While women have been enjoying, recreating, and contributing to the exploration of our great outdoors since the beginning of time, it is only recently that their efforts have been recognized. More and more women and girls have been hard at work- breaking more ceilings, records, and egos than ever before, and are finally being accepted into what used to be (and let’s be honest, what still largely is,) the Boy’s Clubs of athletes, dedicated to a life outside.
We are proud to employ many female-identifying guides and managers, who all contribute to recreation, the environment, and our company every day. To honor the many women that have blazed trails before us, we want to highlight a few of the most influential outdoorswomen and the work they did that changed the course of history.

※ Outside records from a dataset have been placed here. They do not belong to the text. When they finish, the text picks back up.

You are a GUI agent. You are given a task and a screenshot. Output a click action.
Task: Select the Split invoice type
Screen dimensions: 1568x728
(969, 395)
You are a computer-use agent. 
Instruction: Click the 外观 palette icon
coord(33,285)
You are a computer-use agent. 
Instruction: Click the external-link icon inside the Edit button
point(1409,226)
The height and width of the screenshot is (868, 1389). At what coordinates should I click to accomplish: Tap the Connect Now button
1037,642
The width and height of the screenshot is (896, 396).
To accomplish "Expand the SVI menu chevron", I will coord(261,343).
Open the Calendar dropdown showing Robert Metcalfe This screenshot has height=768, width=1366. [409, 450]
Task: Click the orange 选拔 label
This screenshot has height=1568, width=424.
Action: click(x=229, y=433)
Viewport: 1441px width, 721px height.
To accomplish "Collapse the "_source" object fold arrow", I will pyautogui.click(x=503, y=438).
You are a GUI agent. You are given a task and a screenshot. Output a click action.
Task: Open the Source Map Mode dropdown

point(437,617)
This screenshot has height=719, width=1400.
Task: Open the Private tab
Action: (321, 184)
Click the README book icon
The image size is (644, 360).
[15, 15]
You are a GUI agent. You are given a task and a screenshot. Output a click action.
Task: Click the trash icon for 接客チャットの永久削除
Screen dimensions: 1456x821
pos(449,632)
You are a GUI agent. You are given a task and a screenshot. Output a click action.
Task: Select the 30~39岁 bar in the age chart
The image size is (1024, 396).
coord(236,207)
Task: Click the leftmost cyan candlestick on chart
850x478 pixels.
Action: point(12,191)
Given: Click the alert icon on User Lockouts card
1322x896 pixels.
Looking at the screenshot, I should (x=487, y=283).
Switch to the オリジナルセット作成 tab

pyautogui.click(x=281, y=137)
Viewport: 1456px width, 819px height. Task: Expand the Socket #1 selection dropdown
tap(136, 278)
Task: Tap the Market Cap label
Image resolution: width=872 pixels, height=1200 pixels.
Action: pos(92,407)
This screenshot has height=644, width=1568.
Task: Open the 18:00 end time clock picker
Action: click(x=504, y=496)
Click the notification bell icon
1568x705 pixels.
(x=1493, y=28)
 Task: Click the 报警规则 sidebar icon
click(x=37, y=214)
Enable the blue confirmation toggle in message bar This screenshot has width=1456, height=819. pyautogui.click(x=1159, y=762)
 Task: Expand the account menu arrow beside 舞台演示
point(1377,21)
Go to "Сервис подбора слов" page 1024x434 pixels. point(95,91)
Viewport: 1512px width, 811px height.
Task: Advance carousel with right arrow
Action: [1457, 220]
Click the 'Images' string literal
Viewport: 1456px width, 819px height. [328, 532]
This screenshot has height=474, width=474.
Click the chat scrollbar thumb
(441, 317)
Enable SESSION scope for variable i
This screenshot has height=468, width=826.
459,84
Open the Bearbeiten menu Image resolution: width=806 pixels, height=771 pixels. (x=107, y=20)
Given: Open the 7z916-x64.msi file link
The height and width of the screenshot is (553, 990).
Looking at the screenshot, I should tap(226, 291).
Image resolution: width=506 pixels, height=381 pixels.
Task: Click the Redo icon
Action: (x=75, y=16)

Anne LaBastille truly did it all in her lifetime. A notable Journalist, Author, Photographer, and Wildlife Ecologist, Anne was Steve Irwin before color television. Born in 1933, Anne soon earned her PhD in Wildlife Ecology. Anne authored fourteen books, over two dozen research papers, and over one hundred and fifty articles for publications like National Geographic, Sierra Club, and various universities. Most well known of her books was her four part, autobiographical series the Woodswoman, which chronicled her own life and experiences in the style of Thoreau. Along with her many outdoor pursuits, LaBastille also taught as a college professor, and conservation consultant. Anne lived alone in a cabin she built in the Adirondacks for several decades. It was here she spent her days canoeing the lake, writing, and enjoying nature with her dogs. She has often been hailed as the “Carl Sagan of Conservation” for her tireless stewardship of the Adirondacks and beyond. Despite her lonely cabin in the woods, she was no hermit. Anne never shied from far-flung opportunities that took her trekking across the globe. Anne even won a World Wildlife Fund gold medal in 1974 for her work in Guatemala.
Arlene Blum is an American mountaineer, who is best known for leading the first ascent of Annapurna, also an all-female pursuit. Also among her achievements are the first all-female ascent of Denali, and being the first American woman to attempt Everest. Blum was born in Iowa, 1945. She was raised Orthodox Jewish, before attending college in Portland, Oregon. It was here she began her climbing career, with her first real success being her research on volcanic gasses atop Mount Hood. She authored Annapurna: A Woman’s Place, about her experience being a part of the expedition, in which the second team of climbers perished. She authored several more books about her life climbing, and went on to do momentous work in the field of environmental health science. Today, Arlene lives in California, and is continuing her work in chemical pollutants. She is a fierce advocate for environmental equity, and has aided in the removal of carcinogens from many everyday products.
Danenburg is known worldwide for being the first black woman to summit Everest. Danenburg was born in Okinawa, Japan, in 1972. She moved around a lot in her youth, due to her father’s role in the military. Danenburg graduated magna cum laude from Harvard University, with a degree in Environmental Science and Policy. It was at Grad school in Keio, Japan, that she first started to rock climb. It was in 2006 that the 34 year old summited Everest unguided, with no team, and carrying her own gear. She went on to work on the campaign for Barack Obama’s 2008 run, and again for the Biden ticket in 2020. She is now the Washington State Parks Commissioner, and will hold the position until 2026.
In a world where woman are still seen as weak, over emotional, incapable, and less than their male counterparts, it is crucial to be telling the stories of women who continuously achieve greatness. To let the world know of the women who cross mountains with babies on their backs, the women who summit mountains no man has touched, and the women who fight for their communities and environment every day.